▶ **Instructions to follow**: Going through the data below, tally every line where the string "screenshot" occurs, then give only the tally.

▶ **Supplied material**:
══════
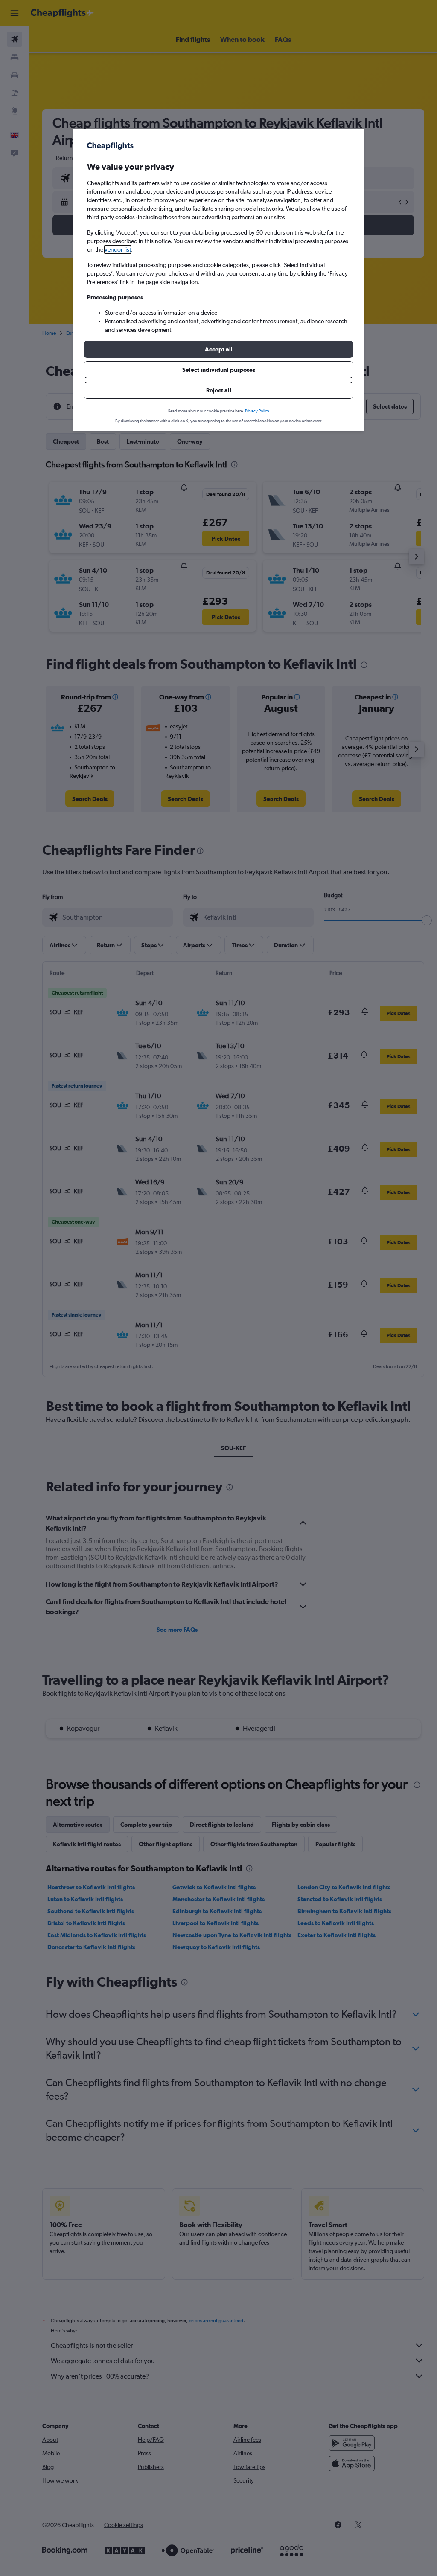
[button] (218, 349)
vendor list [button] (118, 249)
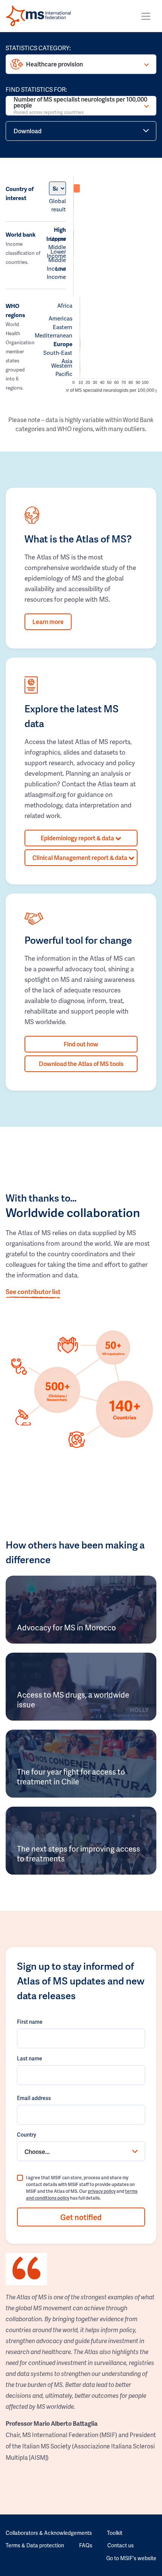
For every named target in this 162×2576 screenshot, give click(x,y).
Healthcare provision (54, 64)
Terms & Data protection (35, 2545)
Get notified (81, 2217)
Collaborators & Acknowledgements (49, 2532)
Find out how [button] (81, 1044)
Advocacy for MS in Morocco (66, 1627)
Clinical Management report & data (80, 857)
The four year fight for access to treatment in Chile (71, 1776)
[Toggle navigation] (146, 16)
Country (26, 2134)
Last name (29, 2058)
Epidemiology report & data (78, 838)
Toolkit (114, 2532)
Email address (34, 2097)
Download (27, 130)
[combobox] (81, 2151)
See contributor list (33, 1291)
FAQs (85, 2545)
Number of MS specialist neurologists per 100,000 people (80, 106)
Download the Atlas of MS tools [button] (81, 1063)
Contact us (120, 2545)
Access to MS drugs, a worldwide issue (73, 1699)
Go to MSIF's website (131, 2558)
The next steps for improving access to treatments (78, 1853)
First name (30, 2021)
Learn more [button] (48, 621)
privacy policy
══════
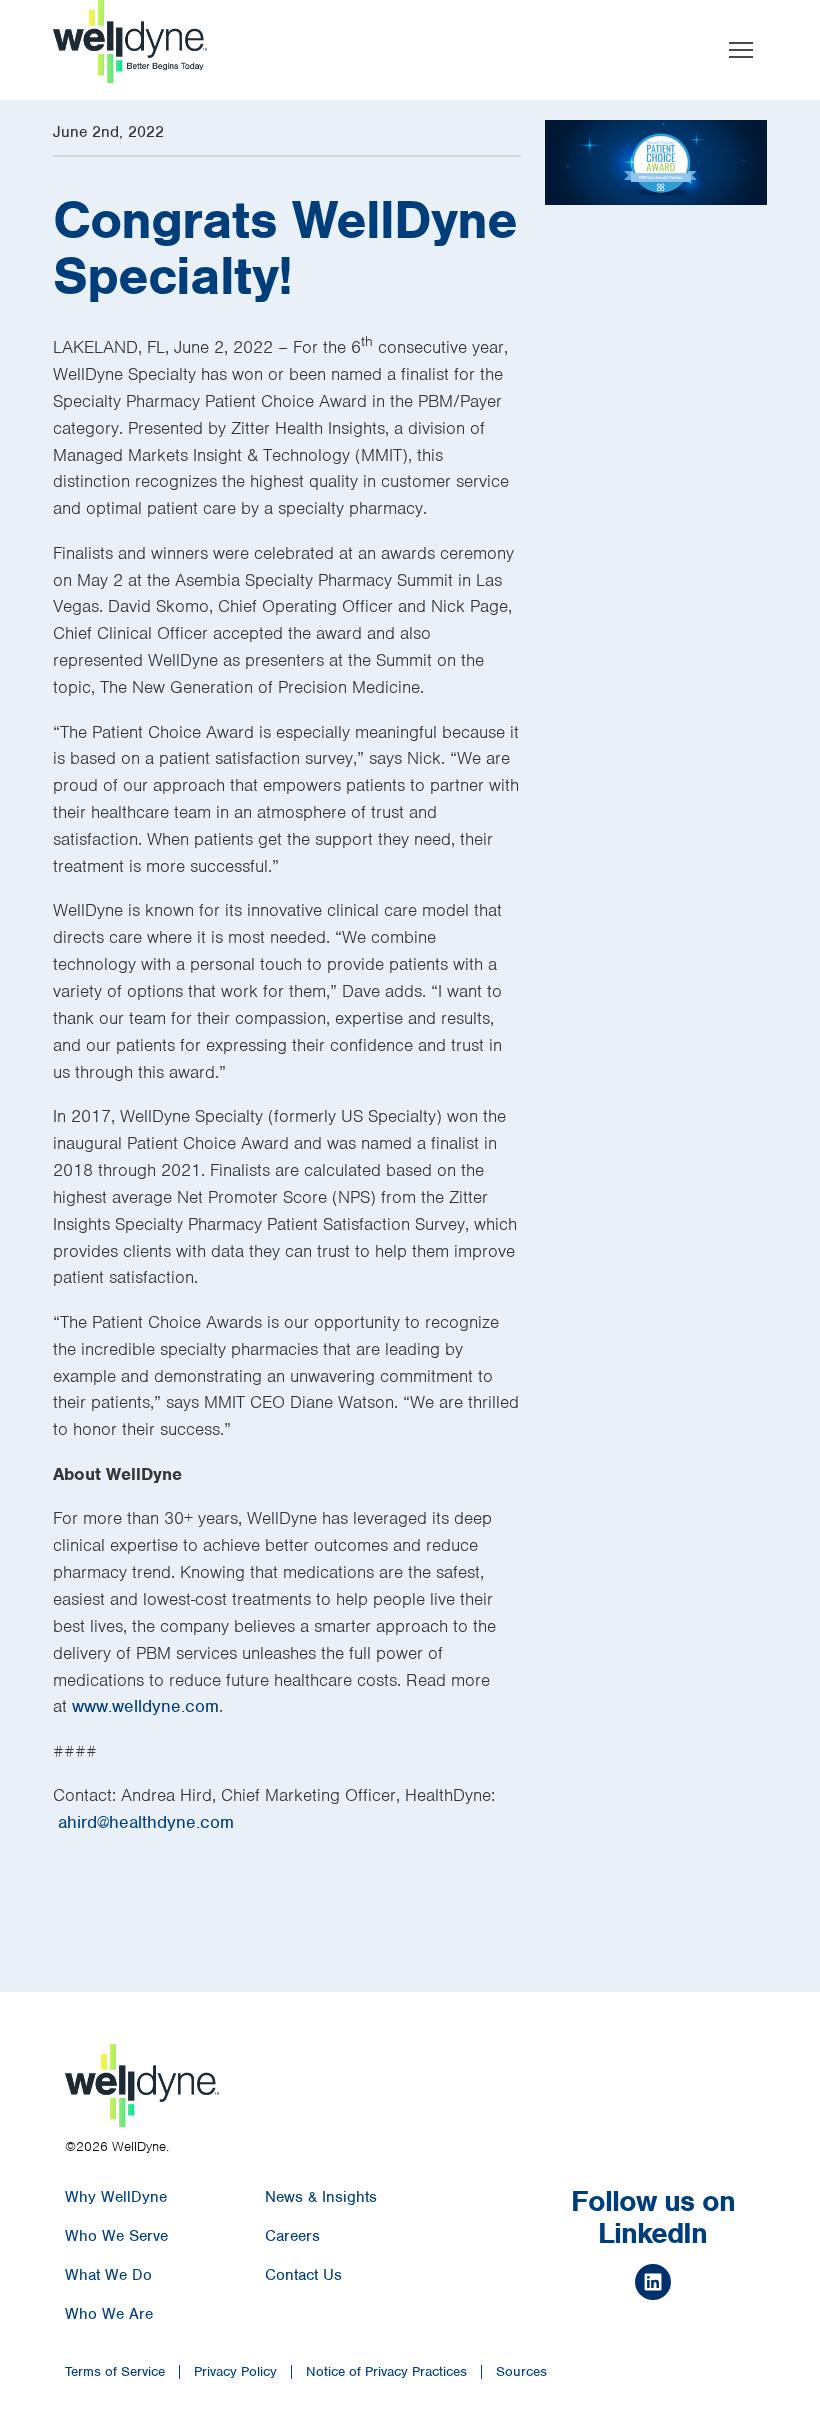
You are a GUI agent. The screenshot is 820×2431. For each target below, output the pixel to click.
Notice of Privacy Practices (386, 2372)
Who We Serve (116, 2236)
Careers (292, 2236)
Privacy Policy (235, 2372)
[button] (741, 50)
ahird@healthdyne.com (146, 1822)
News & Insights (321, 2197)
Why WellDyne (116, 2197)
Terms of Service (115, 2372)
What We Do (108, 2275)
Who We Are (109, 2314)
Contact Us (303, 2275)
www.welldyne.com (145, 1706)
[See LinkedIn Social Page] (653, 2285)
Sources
══════
▶ **Solution to the exercise**: 2